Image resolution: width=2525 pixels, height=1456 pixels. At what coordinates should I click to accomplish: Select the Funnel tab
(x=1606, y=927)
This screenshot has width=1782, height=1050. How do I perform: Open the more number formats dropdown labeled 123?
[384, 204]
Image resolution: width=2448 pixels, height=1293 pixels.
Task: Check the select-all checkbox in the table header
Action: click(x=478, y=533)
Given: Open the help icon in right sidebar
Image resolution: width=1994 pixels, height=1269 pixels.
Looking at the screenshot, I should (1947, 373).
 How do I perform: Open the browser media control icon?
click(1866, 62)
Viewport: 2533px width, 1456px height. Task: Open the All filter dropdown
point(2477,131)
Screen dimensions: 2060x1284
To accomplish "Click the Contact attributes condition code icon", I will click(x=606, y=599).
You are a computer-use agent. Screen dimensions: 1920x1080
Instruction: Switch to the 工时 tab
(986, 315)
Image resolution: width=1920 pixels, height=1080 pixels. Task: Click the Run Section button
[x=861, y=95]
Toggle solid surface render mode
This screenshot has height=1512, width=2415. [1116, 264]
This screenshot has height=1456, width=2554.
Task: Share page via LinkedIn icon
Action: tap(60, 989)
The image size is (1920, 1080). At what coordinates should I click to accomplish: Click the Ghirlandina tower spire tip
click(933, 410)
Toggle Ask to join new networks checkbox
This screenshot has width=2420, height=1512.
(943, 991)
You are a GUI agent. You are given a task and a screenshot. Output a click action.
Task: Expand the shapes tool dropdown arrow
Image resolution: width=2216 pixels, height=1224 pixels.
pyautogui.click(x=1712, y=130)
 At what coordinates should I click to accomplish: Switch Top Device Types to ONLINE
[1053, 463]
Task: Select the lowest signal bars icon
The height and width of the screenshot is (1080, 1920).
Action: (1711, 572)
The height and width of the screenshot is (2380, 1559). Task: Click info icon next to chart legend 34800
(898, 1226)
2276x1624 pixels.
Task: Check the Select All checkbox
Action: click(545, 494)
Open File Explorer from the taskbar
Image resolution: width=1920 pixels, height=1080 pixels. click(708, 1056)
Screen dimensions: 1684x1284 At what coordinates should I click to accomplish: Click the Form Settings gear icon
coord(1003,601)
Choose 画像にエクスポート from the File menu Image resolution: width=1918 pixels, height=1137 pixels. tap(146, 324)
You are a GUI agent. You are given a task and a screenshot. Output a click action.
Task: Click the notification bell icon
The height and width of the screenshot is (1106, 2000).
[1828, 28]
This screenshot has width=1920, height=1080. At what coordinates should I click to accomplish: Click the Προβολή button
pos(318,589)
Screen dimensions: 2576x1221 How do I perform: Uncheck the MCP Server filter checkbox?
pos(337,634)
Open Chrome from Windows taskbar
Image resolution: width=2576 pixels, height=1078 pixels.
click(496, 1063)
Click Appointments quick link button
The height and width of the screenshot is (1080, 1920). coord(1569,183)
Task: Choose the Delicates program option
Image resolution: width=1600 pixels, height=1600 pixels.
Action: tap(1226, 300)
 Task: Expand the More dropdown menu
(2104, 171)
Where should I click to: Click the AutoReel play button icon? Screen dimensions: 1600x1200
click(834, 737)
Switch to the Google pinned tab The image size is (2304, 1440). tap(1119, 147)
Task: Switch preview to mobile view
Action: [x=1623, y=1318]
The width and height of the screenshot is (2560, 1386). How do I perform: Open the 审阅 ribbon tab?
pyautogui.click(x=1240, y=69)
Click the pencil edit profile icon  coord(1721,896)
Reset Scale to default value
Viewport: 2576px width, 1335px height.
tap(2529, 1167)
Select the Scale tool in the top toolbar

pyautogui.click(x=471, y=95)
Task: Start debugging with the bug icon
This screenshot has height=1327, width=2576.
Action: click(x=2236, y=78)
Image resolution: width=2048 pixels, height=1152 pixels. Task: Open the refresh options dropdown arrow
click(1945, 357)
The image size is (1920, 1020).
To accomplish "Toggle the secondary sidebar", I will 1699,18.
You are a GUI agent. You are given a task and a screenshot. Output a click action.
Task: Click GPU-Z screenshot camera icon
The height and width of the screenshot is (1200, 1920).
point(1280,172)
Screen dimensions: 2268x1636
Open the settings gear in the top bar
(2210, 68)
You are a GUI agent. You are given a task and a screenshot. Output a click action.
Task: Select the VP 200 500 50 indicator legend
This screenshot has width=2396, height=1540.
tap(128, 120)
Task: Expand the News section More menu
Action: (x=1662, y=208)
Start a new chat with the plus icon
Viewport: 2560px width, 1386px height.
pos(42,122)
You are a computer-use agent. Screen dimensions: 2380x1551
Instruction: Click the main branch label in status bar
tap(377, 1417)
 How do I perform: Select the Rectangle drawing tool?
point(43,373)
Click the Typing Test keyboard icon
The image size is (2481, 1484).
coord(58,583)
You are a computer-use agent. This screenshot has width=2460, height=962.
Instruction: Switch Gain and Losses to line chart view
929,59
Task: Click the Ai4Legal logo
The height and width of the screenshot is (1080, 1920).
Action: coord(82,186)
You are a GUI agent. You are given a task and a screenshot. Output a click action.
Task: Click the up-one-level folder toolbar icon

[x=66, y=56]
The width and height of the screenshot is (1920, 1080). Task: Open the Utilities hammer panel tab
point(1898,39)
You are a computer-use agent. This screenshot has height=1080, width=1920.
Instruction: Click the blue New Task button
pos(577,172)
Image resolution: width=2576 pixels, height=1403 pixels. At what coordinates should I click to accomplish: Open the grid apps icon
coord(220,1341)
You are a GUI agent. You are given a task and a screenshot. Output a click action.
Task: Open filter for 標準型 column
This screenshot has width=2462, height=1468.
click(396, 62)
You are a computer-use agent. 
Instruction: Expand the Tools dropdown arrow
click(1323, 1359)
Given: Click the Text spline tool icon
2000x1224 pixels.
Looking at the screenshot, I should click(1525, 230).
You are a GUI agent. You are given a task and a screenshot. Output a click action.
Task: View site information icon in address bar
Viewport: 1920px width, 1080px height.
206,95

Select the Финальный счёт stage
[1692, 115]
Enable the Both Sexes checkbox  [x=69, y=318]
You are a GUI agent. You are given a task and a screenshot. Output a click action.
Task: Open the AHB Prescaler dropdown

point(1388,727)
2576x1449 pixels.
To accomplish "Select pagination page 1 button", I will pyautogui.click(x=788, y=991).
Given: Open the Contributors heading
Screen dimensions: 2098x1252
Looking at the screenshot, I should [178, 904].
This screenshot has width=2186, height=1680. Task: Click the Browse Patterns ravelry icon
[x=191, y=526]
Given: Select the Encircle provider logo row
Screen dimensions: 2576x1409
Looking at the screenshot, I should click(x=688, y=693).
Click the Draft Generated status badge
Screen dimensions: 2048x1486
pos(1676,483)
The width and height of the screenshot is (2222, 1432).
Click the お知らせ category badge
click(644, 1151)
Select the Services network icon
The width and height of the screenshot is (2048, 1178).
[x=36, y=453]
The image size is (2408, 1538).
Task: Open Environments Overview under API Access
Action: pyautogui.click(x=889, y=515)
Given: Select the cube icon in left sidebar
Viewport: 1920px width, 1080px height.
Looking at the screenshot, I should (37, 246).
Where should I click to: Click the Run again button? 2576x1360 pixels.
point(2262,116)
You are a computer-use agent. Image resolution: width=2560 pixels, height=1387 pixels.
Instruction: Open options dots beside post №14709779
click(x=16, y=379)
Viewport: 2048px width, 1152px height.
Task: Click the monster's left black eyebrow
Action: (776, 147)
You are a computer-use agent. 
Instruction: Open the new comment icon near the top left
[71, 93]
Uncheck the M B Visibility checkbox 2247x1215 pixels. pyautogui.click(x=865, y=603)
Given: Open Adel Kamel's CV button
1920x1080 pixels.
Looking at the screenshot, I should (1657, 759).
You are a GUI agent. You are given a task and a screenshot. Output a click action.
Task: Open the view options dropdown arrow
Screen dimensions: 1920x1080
****
▸ **ACTION ITEM**:
Nothing outside this range should appear: the lines from the start of the listing through the line with "Given: Open the help icon in right sidebar", each reproduced exactly, both ends included.

▸ **RESULT FOR THIS EXERCISE**:
Image resolution: width=2525 pixels, height=1456 pixels. At what coordinates should I click to accomplish: Select the Funnel tab
(x=1606, y=927)
This screenshot has width=1782, height=1050. How do I perform: Open the more number formats dropdown labeled 123?
[384, 204]
Image resolution: width=2448 pixels, height=1293 pixels.
Task: Check the select-all checkbox in the table header
Action: click(x=478, y=533)
Given: Open the help icon in right sidebar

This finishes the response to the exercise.